Spencer Ackerman points us to this Laura Rozen post in which she reports that Maj. General Paul Eaton (Ret.) is in the running to be one of undersecretary of defense for policy Michele Flournoy's deputies at the Department of Defense. Eaton was one of the retired military officials present at the signing of Obama's executive orders confining interrogation methods by American agents to the Army Field Manual, and spoke very critically of the previous administration's interrogation policies.
Ackerman recalls this Washington Post editorial from 2006 titled "The Generals' Revolt," which was printed in reaction to a group of retired military officials who had leveled harsh criticisms of Donald Rumsfeld's conduct of the war in Iraq. The Post fretted that the generals' speaking out "threatens the essential democratic principle of military subordination to civilian control -- the more so because a couple of the officers claim they are speaking for some still on active duty".

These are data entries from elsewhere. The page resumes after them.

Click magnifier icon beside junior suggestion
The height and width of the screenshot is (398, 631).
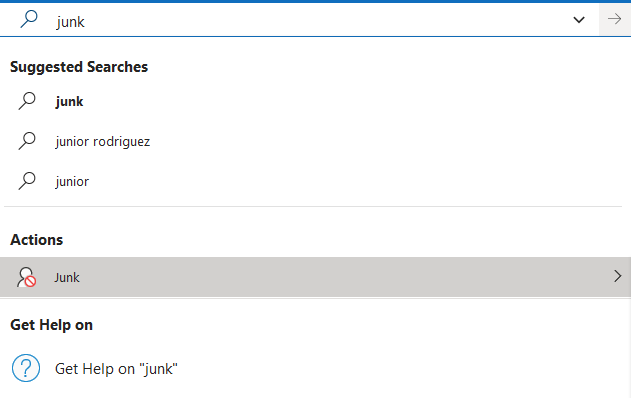tap(27, 181)
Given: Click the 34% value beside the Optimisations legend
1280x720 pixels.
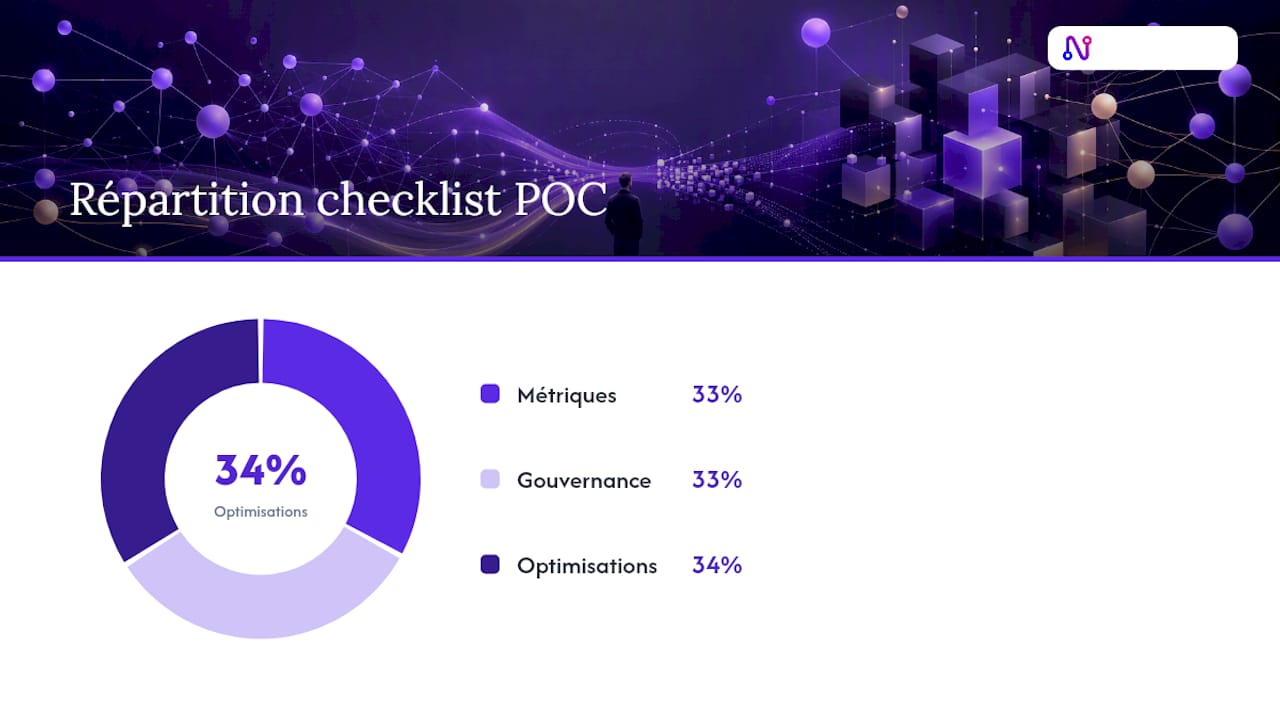Looking at the screenshot, I should click(x=717, y=564).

It's worth remembering though, what the General's Revolt was about. It was chiefly Rumsfeld's handling of the war and the punishment of officials who disagreed with his approach, but it was also the treatment of detainees, in particular the Abu Ghraib scandal. Although the Post noted that "it was clear that the defense secretary was directly responsible for the policy of abuse toward detainees that resulted in the shocking Abu Ghraib photographs," they nevertheless concluded that the retired generals' behavior was some terrible subversion of democracy. Which when you think about it, is truly bizarre: the Post was more concerned with an extremely abstract potential threat to democracy at the expense of very clear, and very concrete, human rights violations. Which in turn, goes a long way towards explaining why the paper has remained squeamish about prosecutions for those who enabled or ordered those violations.
UPDATE: Laura emails to correct my first paragraph, she says the Eaton is in the running for another undersecretary position, which would make him Flournoy's equal, not her subordinate.